Quantitative Product Market Fit at Tribe
Arjun Sethi, co-founder of Tribe Capital, on investor allocation strategies and democratizing access to capital
Tribe is treating product market fit less like a founder vibe check and more like a measurable data pattern. The core idea is to pull raw usage, retention, and monetization data from a company, then build a bottoms up model of whether customers are actually adopting the product in a durable way. That makes Tribe better suited to primary deals, where companies can open their systems, than off market secondaries where investors often only see fragments and hearsay.
-
Arjun Sethi ties this method to growth accounting, a framework built through Tribe and Termina that scores product market fit across distribution, engagement, and monetization. In plain terms, that means measuring how users arrive, whether they keep coming back, and whether usage turns into revenue.
-
The practical requirement is direct company data. In the interview, Sethi says Tribe needs raw data to ingest and model a company from the ground up.

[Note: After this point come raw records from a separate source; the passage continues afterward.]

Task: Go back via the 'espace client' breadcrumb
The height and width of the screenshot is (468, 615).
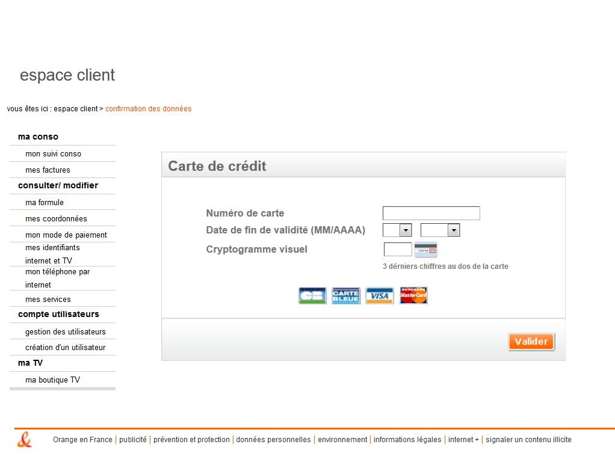Action: 76,108
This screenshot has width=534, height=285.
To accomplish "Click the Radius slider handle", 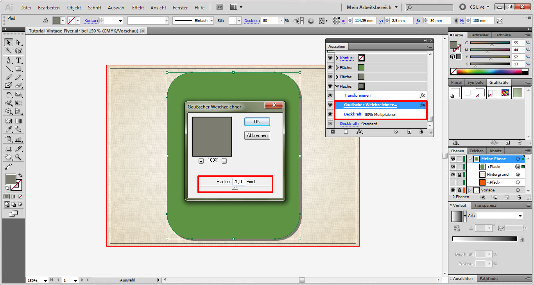I will (235, 188).
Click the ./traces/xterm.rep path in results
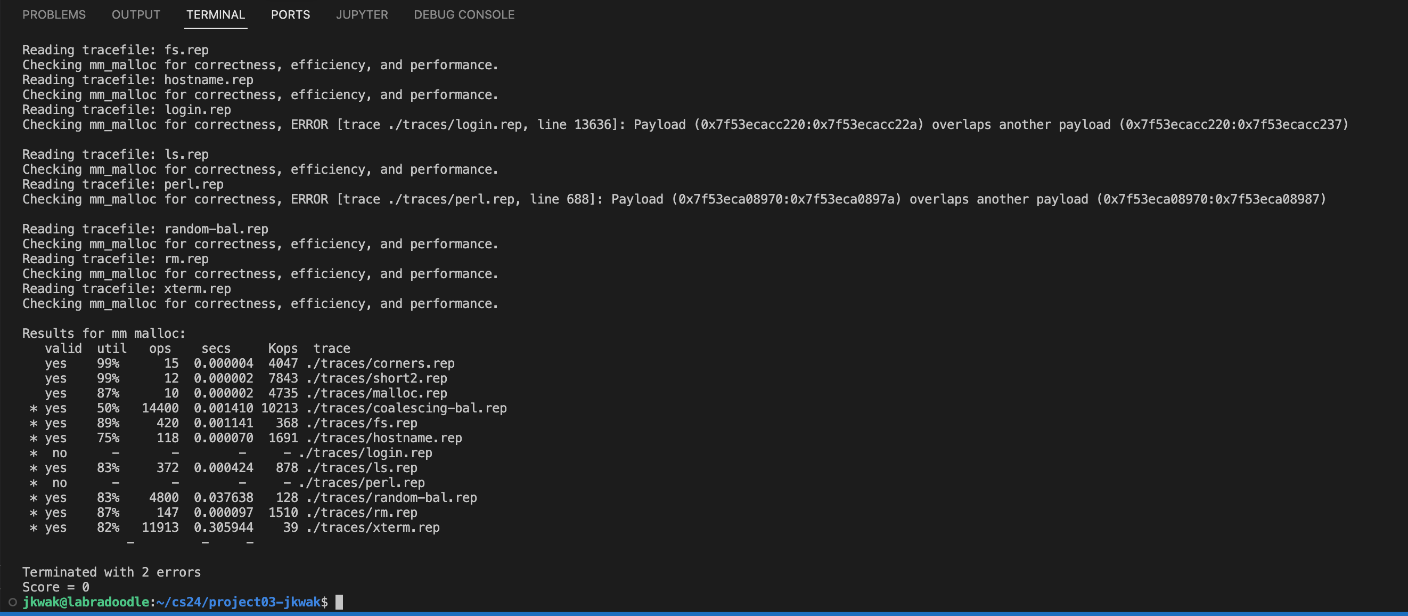The width and height of the screenshot is (1408, 616). pyautogui.click(x=373, y=528)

In the later Carta panel, he describes the same worldview more broadly, starting with clean share and cap table records before building more services on top.
-
This helps explain why Tribe was cautious on secondaries. Secondary markets often run through brokers, transfer agreements, and fragmented seller networks, where the buyer may not get product, financial, or operating data from the company itself. That makes a quant underwriting process much harder to trust.
Going forward, this kind of investor playbook points toward deeper data linked underwriting across venture. As more startups run on software systems that expose customer behavior in real time, firms that can translate raw product usage into an investing view will have an edge, especially in primary rounds and in sectors where usage leaves a clear digital trail.